* [Data section]:
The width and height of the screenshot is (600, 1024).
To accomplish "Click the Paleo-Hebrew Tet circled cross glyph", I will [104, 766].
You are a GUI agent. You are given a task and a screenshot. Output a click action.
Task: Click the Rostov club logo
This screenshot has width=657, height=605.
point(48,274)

...

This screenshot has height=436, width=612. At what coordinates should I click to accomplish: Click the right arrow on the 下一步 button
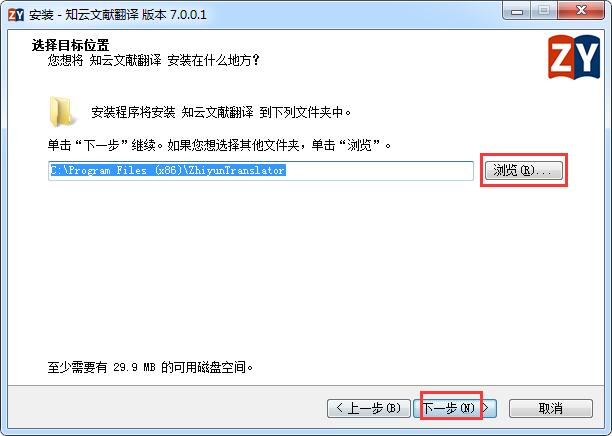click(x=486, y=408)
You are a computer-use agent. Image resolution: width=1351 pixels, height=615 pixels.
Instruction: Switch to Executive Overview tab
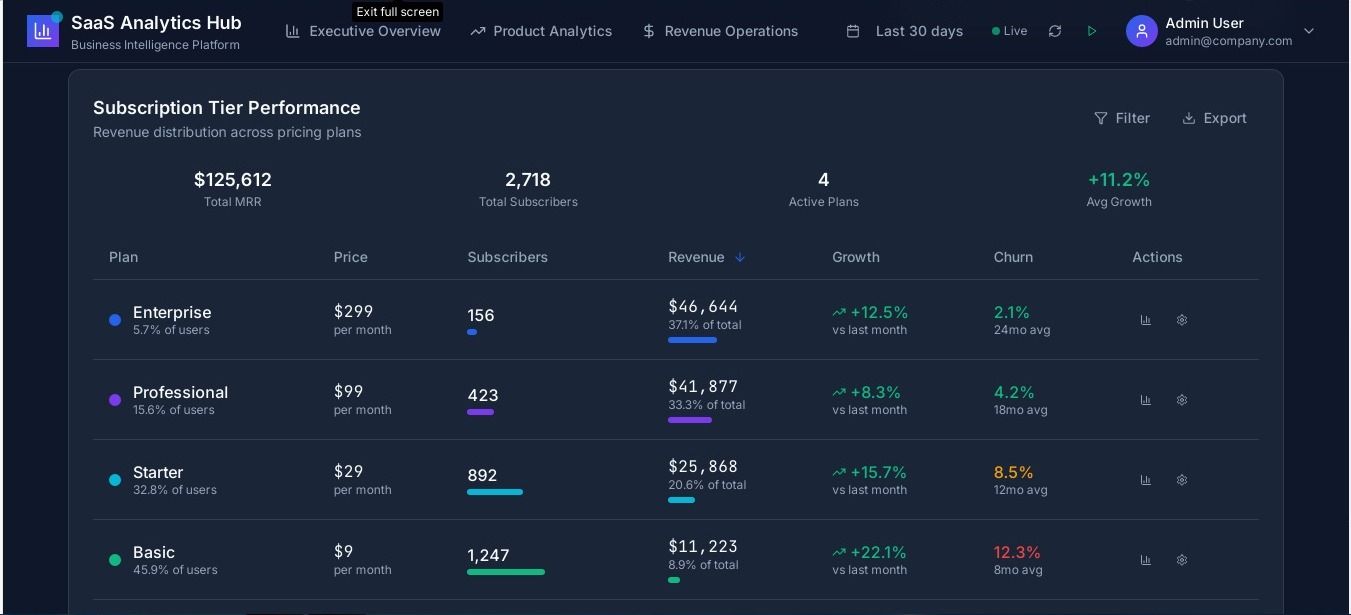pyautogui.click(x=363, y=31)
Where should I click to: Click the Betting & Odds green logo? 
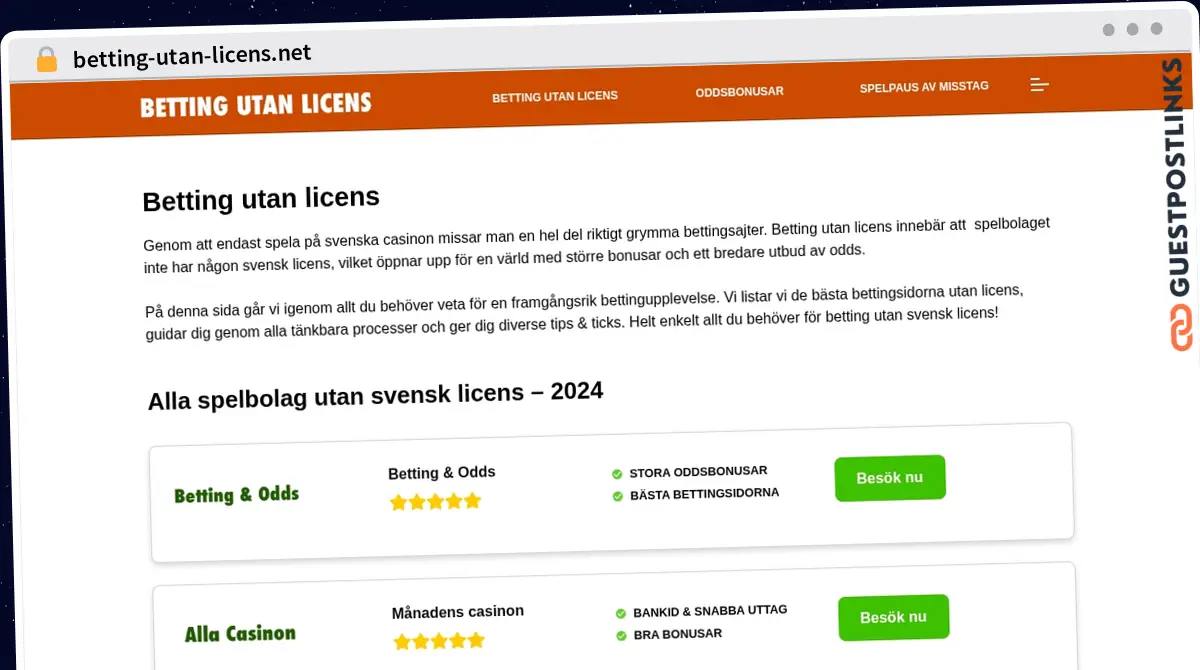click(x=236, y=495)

* [Task goal]:
Wherever the string "agent" appears in the records above, copy the line it sits in.

* [Result of this exercise]:
You are a GUI agent. You are given a task and a screenshot. Output a click action.
You are a computer-use agent. Image resolution: width=1351 pixels, height=615 pixels.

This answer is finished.